Oorzaak hiervan lijkt – weer – de coronacrisis: er komen minder expats naar ons land, die toch de voornaamste reden zijn dat er in de vrije sector hoge huren gevraagd kunnen worden. Doordat verhuurders meer en meer zijn aangewezen op lokale huurders, zien zij zich genoodzaakt de huren naar beneden aan te passen om niet te maken te krijgen met leegstand. De daling in de huurprijzen is dan ook vooral zichtbaar in de steden die veel expats trekken, zoals Amsterdam en Den Haag.
Trend: technologie
Een interessante trend in de bouwsector is het digitaliseren van bedrijfsprocessen.
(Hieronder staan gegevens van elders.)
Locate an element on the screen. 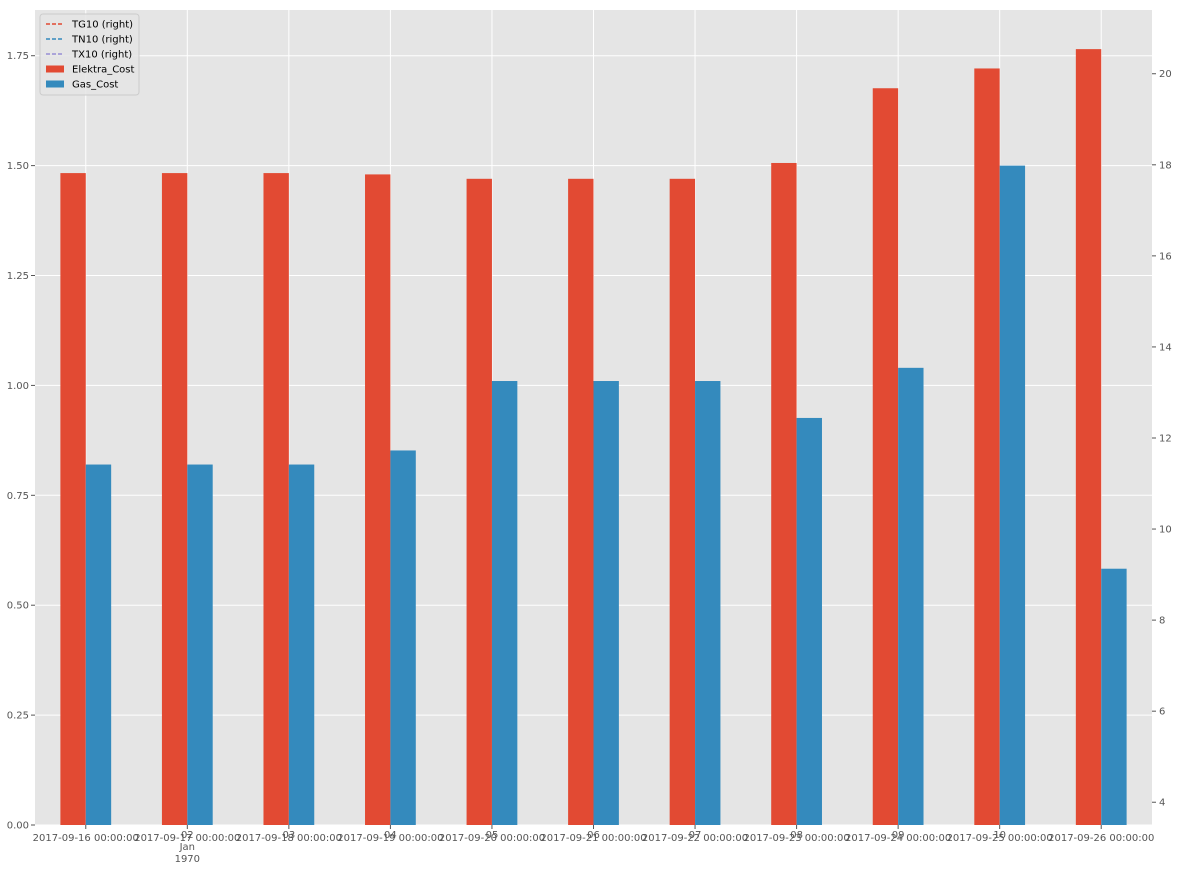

Zo werken steeds meer bouwbedrijven met het Bouw Informatie Model (BIM). In dit digitale model met daarin alle fysieke en functionele kenmerken van een gebouw, komt alle project-gerelateerde informatie op één plek bij elkaar. Dit maakt dat de betrokken partijen efficiënt kunnen samenwerken, waardoor de realisatie van een project eenvoudiger wordt.
Ook staan er mooie technologische ontwikkelingen aan te komen. Zoals de mogelijkheid een bouwplaats of kamerplan door een virtualrealitybril te bekijken. Zo zullen projecten eenvoudig kunnen worden gevisualiseerd, zodat betrokkenen – bouwplaatsmedewerkers of toekomstige gebruikers of bewoners – zonder dat er ook maar een steen is gelegd al door een gebouw kunnen lopen. Bijkomend voordeel is dat met behulp van virtual reality voorspellend kan worden ontworpen, waardoor problemen die normaalgesproken pas tijdens de bouw aan het licht komen, al in een eerder stadium worden ontdekt én kunnen worden ondervangen. Dit scheelt veel tijd en kosten.